Oregon administered 405 federal programs in the 2020 fiscal year. Auditors looked at 14 of the biggest programs to see whether the state complied with federal requirements. Those 14 accounted for about 82% of the $17 billion in federal funds that Oregon spent in the 2020 budget year.
Auditors said the state agency responsible for distributing cash benefits to poor Oregon families didn’t have enough internal controls and didn’t comply with the federal government’s requirements.
It’s the third year in a row that auditors have issued what’s called a “qualified opinion” on that program, called Temporary Assistance for Needy Families, or TANF.
A “qualified opinion” means a state agency doesn’t have adequate internal measures, or “controls,” in place to catch or prevent the state from falling out of line with federal requirements. Auditors said Oregon’s Department of Human Services didn’t have adequate controls and wasn’t compliant with federal requirements for the cash assistance program.
Two federal programs that Oregon runs — t
he cash assistance program and Medicaid — have issues dating back to 2010 that still haven’t been resolved, auditors said. Medicaid is the government health plan for low-income people and other qualifying groups.

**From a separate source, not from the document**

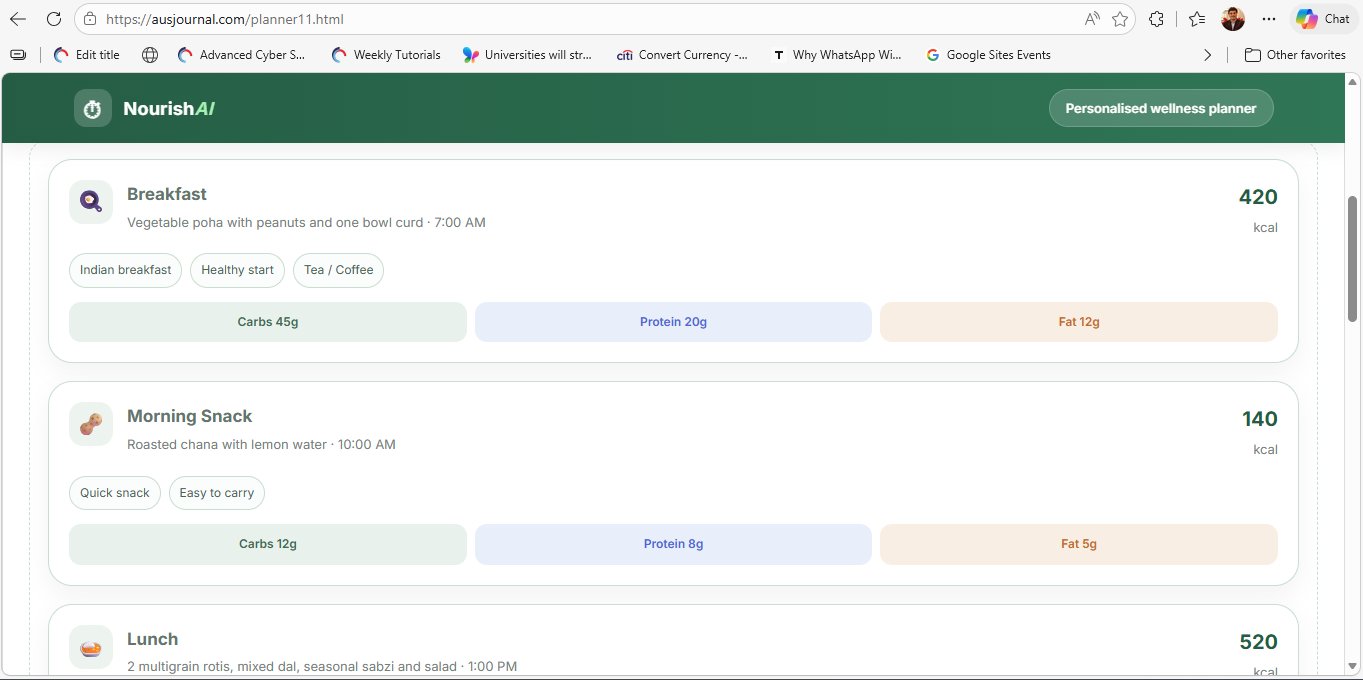Open the Read aloud icon in address bar

(1092, 18)
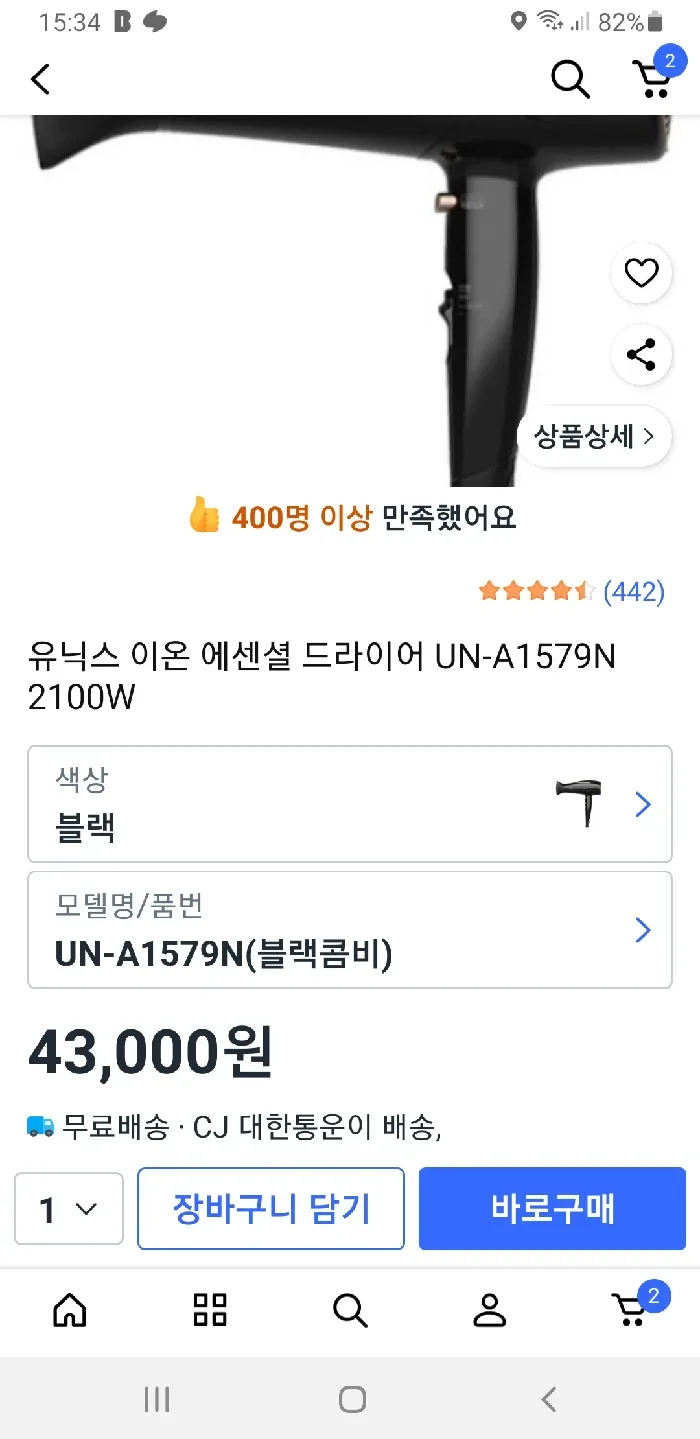The height and width of the screenshot is (1439, 700).
Task: Open the 442 reviews star rating
Action: coord(571,591)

Auditors also questioned whether about $5 million in spending was properly paid for with federal funds. They identified $2.3 million that was potentially questionable and projected, based on their sample, that another $2.9 million could be questioned as well.
“When we question costs, we are identifying program costs that may, or may not, be allowed to be paid for with federal funds,” auditors said. The relevant federal agency reviews state auditor’s conclusions and decides whether the federal government can reimburse the state for the spending.
A good share of these “questioned costs” were associated with the Child Care and Development Fund, which is money the feds give to the state to help low-income families get child care and to improve the quality of child care.
Auditors identified and projected that the state, through its human services and education departments, spent $4.2 million of that money in ways that could be questioned.
For example, auditors said that the state’s Department of Human Services didn’t retain supporting documents, like attendance records, which would have helped auditors verify that the amount of money child care providers were being paid was correct.